In all honesty, I was not particularly looking forward to it.

As much as that probably makes me some kind of ogre – I mean, who wouldn’t be ecstatic at their little girl’s first recital? – I swear it’s not my fault.  It’s just that the whole thing is, or, well, was, completely foreign to me.

I had only one sister growing up, and she’s six years younger than I am.  So by the time she had dance events, I was in my teens and roaming the world freely with a driver’s license and disdain for anything even potentially culturally significant.  As a 16 year-old my worldview could basically have been boiled to: Fart jokes? Yay! Dancing? Lame!

Thus, I was either completely ignorant of or willfully dismissive of whatever types of choreographic activities my sister might have participated in.

I suppose that makes me some kind of heel. What can I say? I certainly wasn’t the only teenage cretin around in The Day.

Having no experience with the whole thing, then, I couldn’t help but view the upcoming show with anything but trepidation.  I mean, we’re talking about a perfectly good Saturday afternoon here, spent watching little girls bounce around a stage to Bing Crosby’s "White Christmas"; the very picture of utter chaos.

And let’s be honest, even as an adult, I’m still not the type of guy to sit watching professional dancers do their thing.  In fact, I’d probably rather have knitting needles buried under my fingers, one at a time.  I know there’s art in there and I should, I don’t know, learn to appreciate the creativity, expression, form, etc, etc.  But I’m still a teenage cretin at heart.

The only difference between now and then is that as an adult I realize the reason I don’t get into this stuff isn’t about the dancing, the dancers, the production, whatever.  It’s about me.  In other words, it’s not lame, I’m lame.

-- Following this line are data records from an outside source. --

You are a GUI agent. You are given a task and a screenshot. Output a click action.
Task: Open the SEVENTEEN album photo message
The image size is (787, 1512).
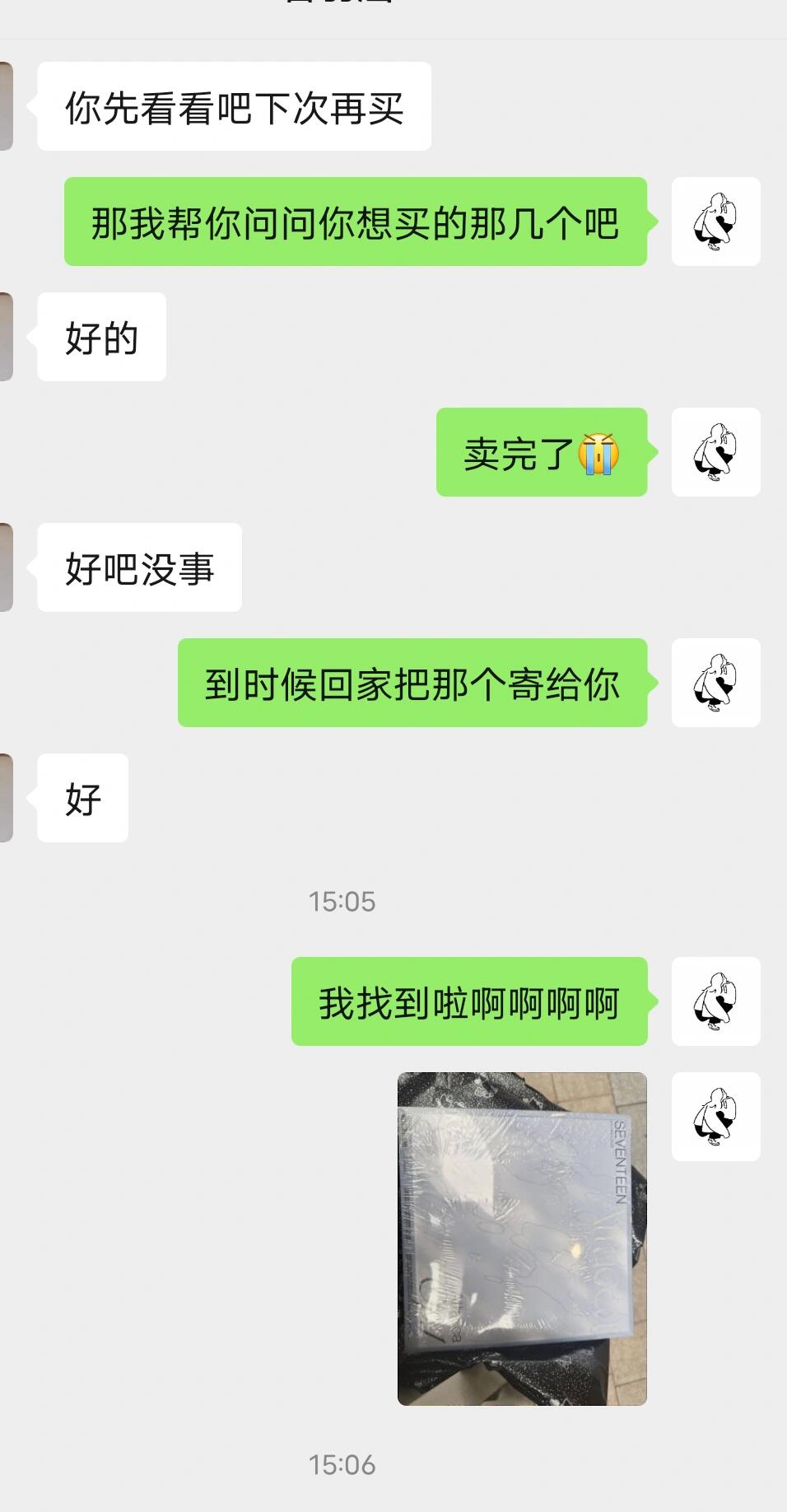point(522,1238)

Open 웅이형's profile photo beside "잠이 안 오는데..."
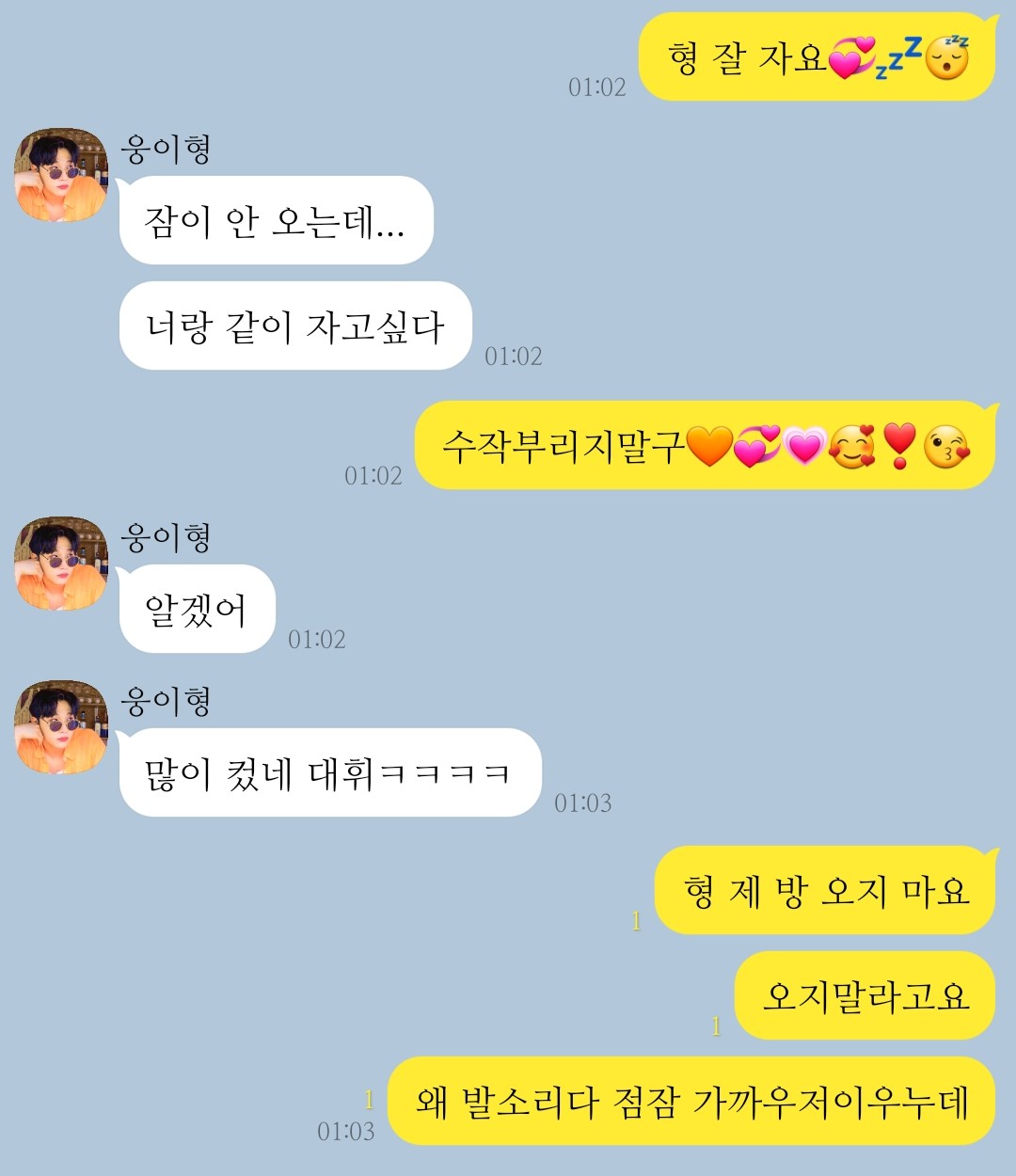tap(61, 176)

Still, that understanding didn’t help me view the potential for the Christmas show favorably.  I full expected that when I sat down in the small auditorium, the lights would drop and time would stretch out before me like I was approaching the singularity of a black hole.  Ninety minutes of watching little girls prance their way through Jingle Bells, the Sugar Plum Fairy, and Frosty the Snowman would drag on and on until, when I finally stepped away, blinking into daylight for the first time in decades, I’d be ready to retire and move to Florida.

And perhaps even a little peckish.

But here’s the thing: my fears and inclinations about the whole thing were not only absolutely Cro-Magnon, but they were also completely wrong.

It turns out, the show was, well, kind of enjoyable.  Sure, not everyone on stage was the next Barishnikov or what’s-her-name*, but the show’s participants ranged from the just-beginning to the obviously dedicated.  There were parts that were fun and parts that were funny (sometimes unintentionally), parts that were well done and some that were even, um, sort of, uh, moving.

Shut up.

Do I want to spend every Saturday afternoon this way?  Sweet crispy rice treats, man, no.  The lure of a bucket of chicken wings and college football will never diminish.  But I guess there are worse things than taking an hour and a half as Christmas approaches to watch one’s little girl grow up, on stage, right before your very eyes.

Pud’n


*Yeah, I got no idea. I would’ve used one of those "Dancing with the Stars" chicks, but I don’t know them, either.